How can you understand what I have not said, and right now, I cannot say? I KNOW that my explanation did not reflect my reality, so how can you say you understand it? I didn't make that statement out of an irrational worry or a lack of self esteem or such like. I said it because it was true. And because I need help to find a way that I can communicate accurately so that you can understand, and we can come up with the best plan to move forward. I said it because I need you to know that my words today have only been a vague indication of my situation.

Instead I am left knowing that there is a good chance that my treatment will be decided on misconceptions and misunderstandings. It's disheartening and scary.

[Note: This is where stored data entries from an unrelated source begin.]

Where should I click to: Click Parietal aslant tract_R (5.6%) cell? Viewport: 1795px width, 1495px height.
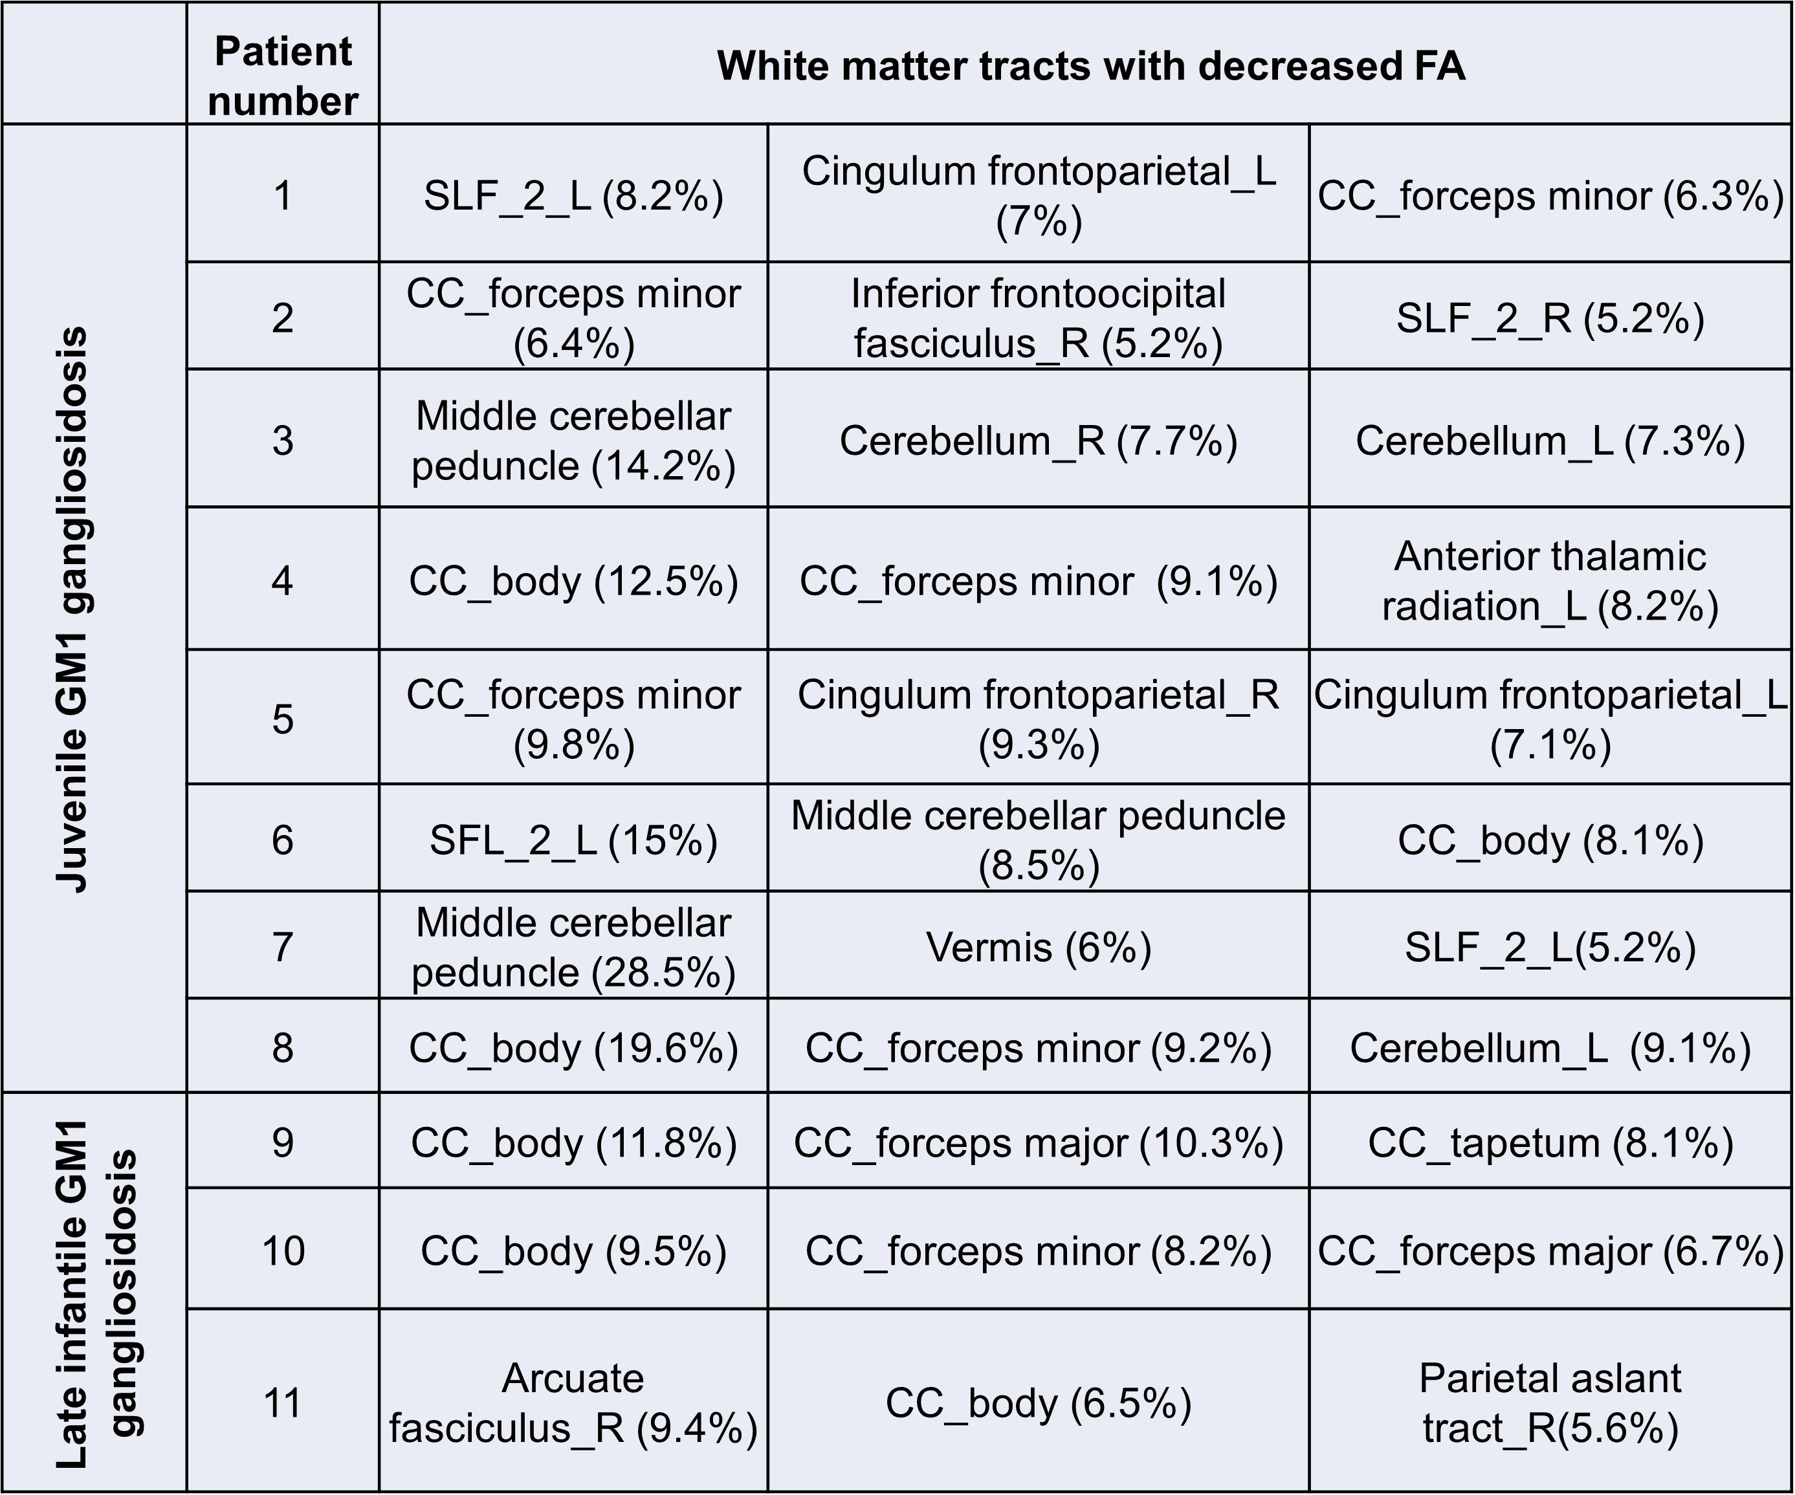coord(1550,1403)
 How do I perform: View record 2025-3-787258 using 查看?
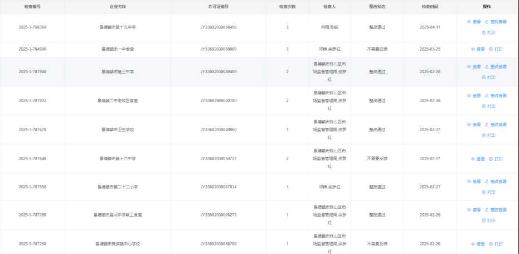click(478, 244)
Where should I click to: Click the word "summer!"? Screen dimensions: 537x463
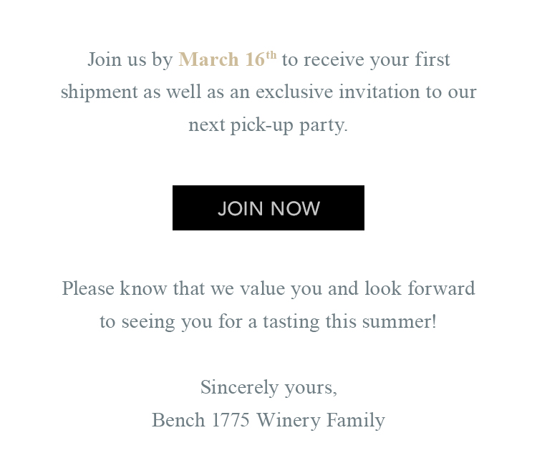pyautogui.click(x=400, y=321)
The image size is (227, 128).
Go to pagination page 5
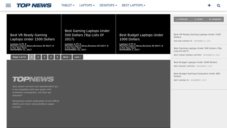pyautogui.click(x=58, y=57)
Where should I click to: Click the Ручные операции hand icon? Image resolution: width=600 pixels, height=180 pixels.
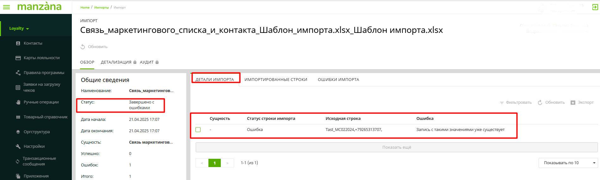click(x=18, y=102)
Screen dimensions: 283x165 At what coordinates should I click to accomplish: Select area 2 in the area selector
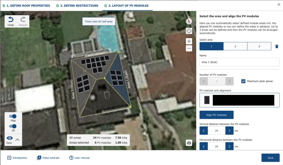(235, 46)
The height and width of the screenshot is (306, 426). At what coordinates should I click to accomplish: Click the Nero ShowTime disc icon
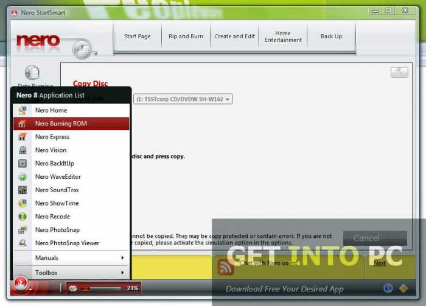tap(23, 203)
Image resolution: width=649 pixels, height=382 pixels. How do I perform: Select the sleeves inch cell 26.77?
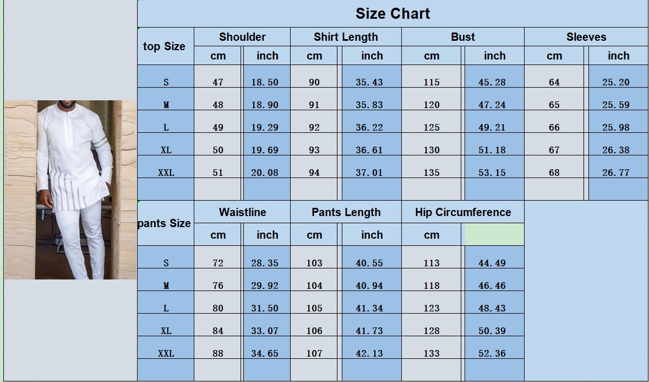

The responses I want, and need are:

"Is there anything that would make it easier for you to explain?" - For me, (with POTS), being able to lie down for 5 minutes somewhere cool can make a big difference to my clarity of thought. Or perhaps writing instead of speaking would help. Or even drawing a diagram.
Or could I have a list of questions in advance of an appointment so I can write my answers when I can think clearly?
Or "This is what I have understood from your explanation so far...Is there anything you think isn't right?" but be prepared -  I may not be able to explain the bits that aren't right. But at least I can point out questionable parts so that the professional is aware that they are approximate, and can try to get clearer information another time.

So if I ever tell you I'm too foggy to explain something, please don't reassure me that I'm fine. Or that my explanation is fine. Instead, help me find a way forward, a way for me to help you understand. Even if it involves trying again another day.